The required output is every line from the one containing "Expand gear menu for row ID 716" through the last line of the listing below, copied exactly, pictures excluded.

◆ **SUPPLIED MATERIAL**:
● ● ● ● ● ● ●
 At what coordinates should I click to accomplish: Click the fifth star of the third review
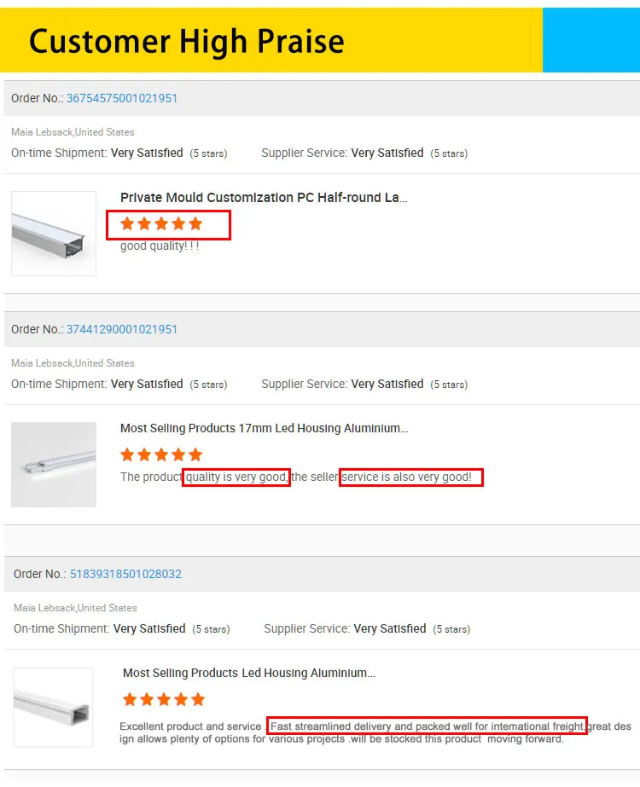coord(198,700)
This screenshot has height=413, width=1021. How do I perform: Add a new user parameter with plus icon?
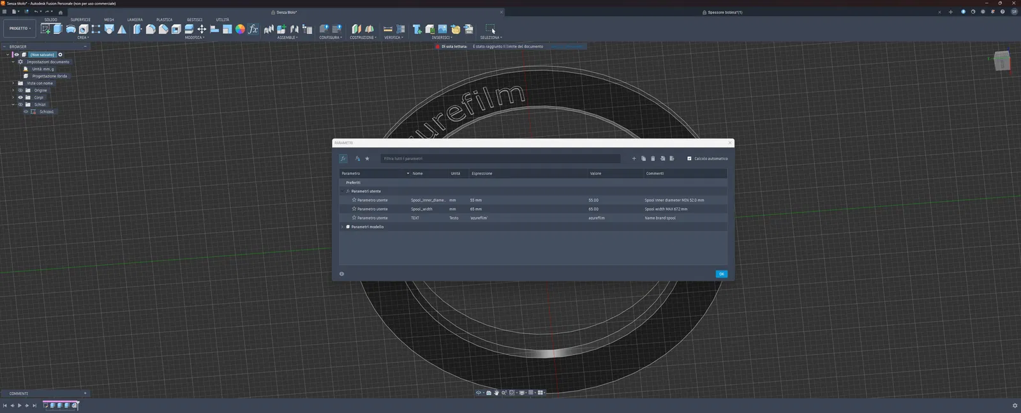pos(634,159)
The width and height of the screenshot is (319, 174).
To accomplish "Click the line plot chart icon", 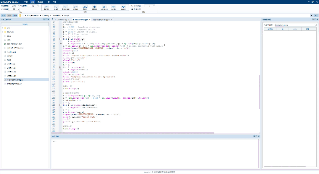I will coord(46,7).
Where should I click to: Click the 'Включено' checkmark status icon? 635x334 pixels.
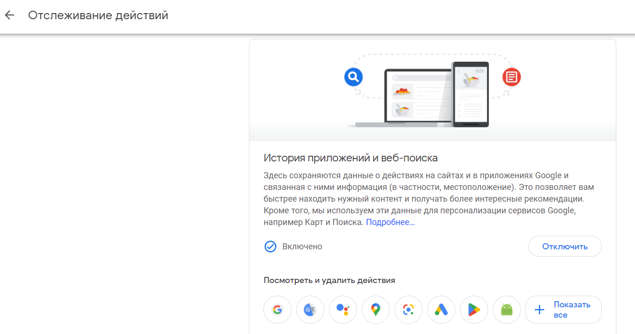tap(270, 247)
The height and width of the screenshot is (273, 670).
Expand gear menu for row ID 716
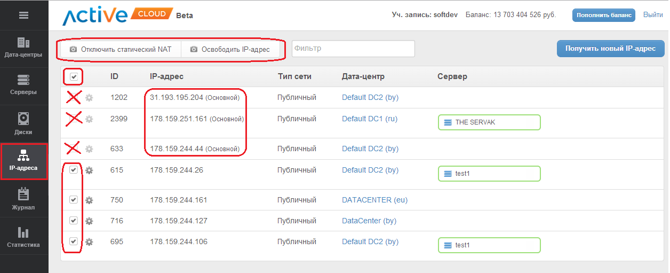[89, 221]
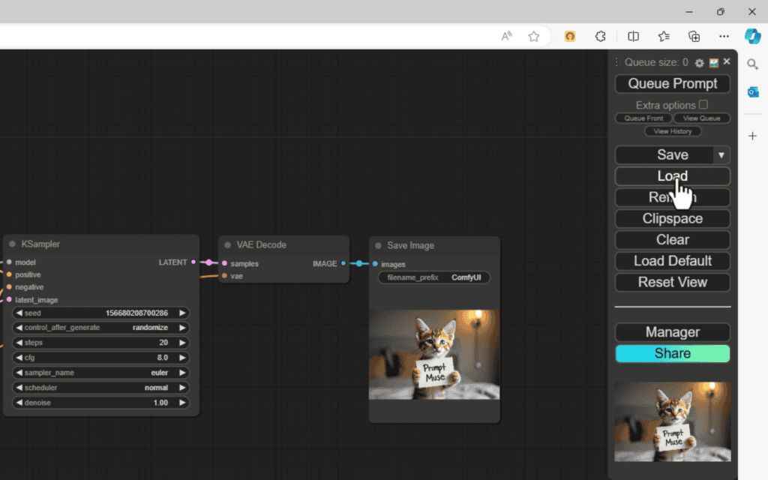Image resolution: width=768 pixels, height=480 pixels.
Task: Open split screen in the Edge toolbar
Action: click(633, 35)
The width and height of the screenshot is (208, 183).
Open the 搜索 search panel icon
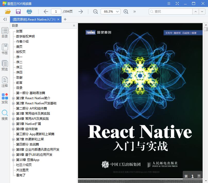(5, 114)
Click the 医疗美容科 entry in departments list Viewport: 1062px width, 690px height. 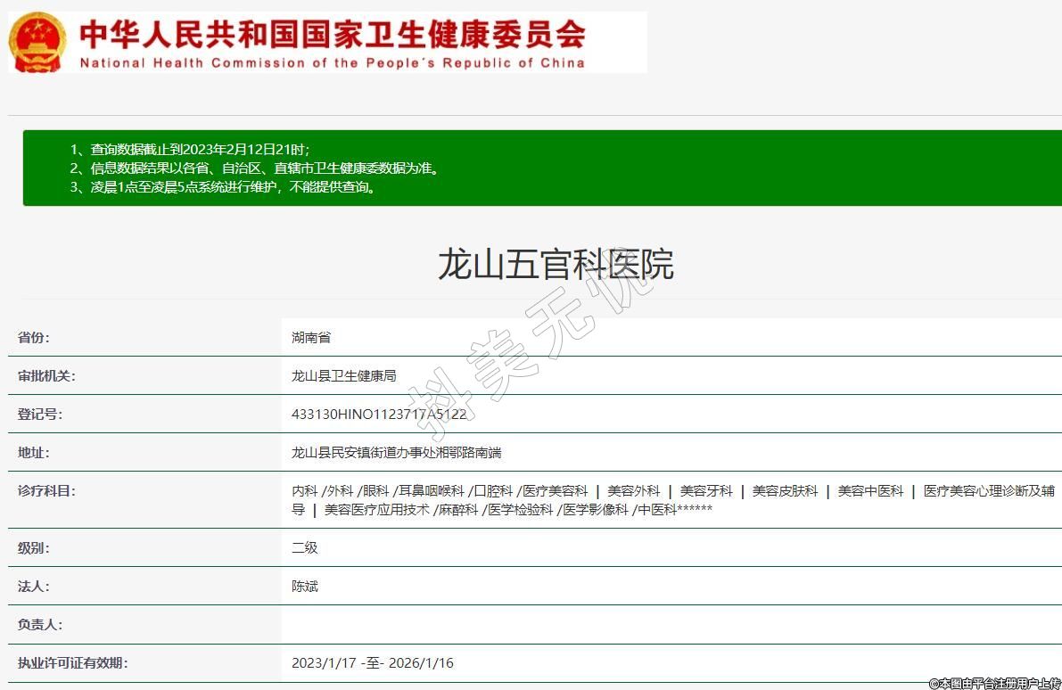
● ● ● ● ● ● ●
◆ **SOLUTION**:
Expand gear menu for row ID 716
[89, 221]
Image resolution: width=768 pixels, height=480 pixels.
Task: Open split screen in the Edge toolbar
Action: click(633, 35)
The width and height of the screenshot is (208, 183).
Open the 搜索 search panel icon
(5, 114)
Click the 医疗美容科 entry in departments list Viewport: 1062px width, 690px height. 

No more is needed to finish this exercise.